The idea of coffee as an affordable luxury has already caught on in India, whose population of 1.2 billion people is just behind China's 1.3 billion. A popular coffee shop chain called Café Coffee Day operates more than 1,000 stores.
In 1996, Japan became Starbucks' first market outside North America — and the first time high-end coffee was tested in a mostly tea-drinking culture.
The concept caught on, and in 2013 Starbucks will open its 1,000th store in Japan. "We define coffeehouse culture in Japan," Culver said.
The market also exports some of its innovations — notably, Hojicha lattes, which are sold throughout Asia. Next up? How about white chocolate pudding Frappuccinos, a hit in Japan last spring?
The first stores opened in 2007 after years of legal wrangling with a Moscow lawyer who claimed rights to its trademark. Starbucks now has 56 stores in Russia, far fewer than many
Another significant market for Starbucks, it has 442 cafes, with plans to reach 700 in the next five years. Space can be tight in Seoul, so Starbucks got creative when a five-story retail spot became available and now is the world's tallest Starbucks.

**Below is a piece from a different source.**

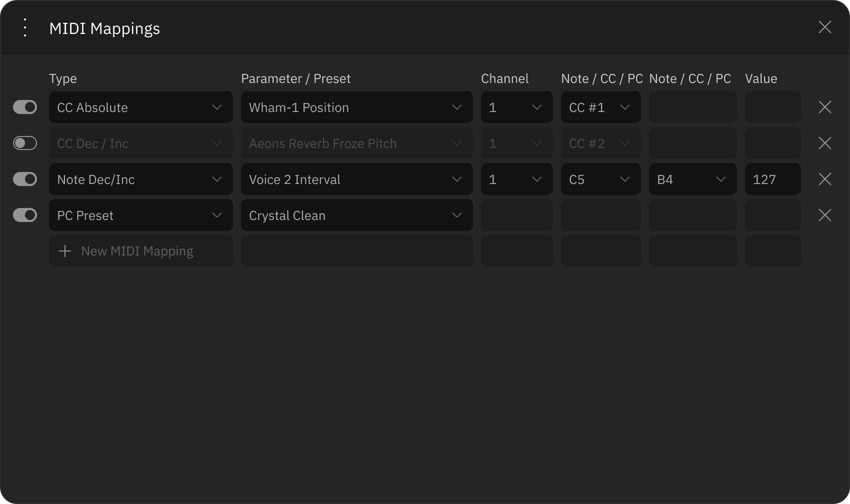The width and height of the screenshot is (850, 504).
Task: Disable the PC Preset mapping toggle
Action: [x=25, y=215]
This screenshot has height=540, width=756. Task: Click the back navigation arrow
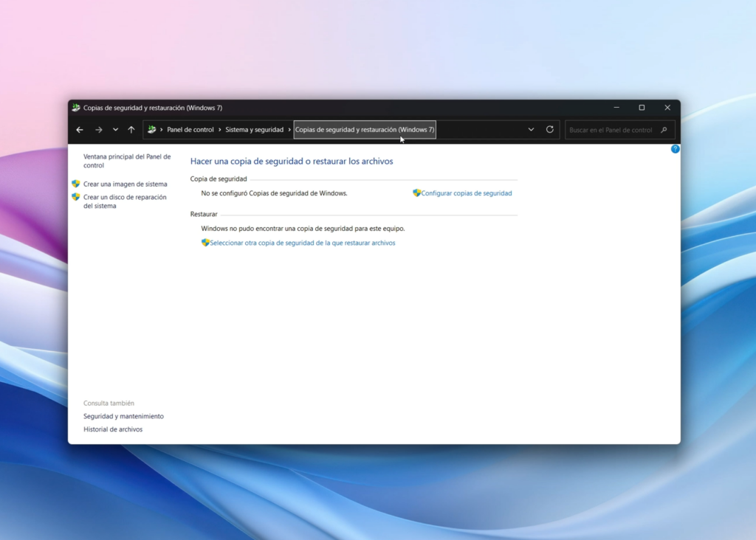(80, 130)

Sometimes the smallest markets come up with big hits. Starbucks' Taiwan business, which has just 271 coffee shops, developed the green tea lattes and Frappuccinos that are now popular around the world.
Also part of the overall European overhaul, Starbucks' 752 stores in the U.K. recently added an extra shot of espresso to their 12-ounce lattes.
In the U.S. and other markets, one shot is standard. The Brits apparently have a bigger caffeine jones.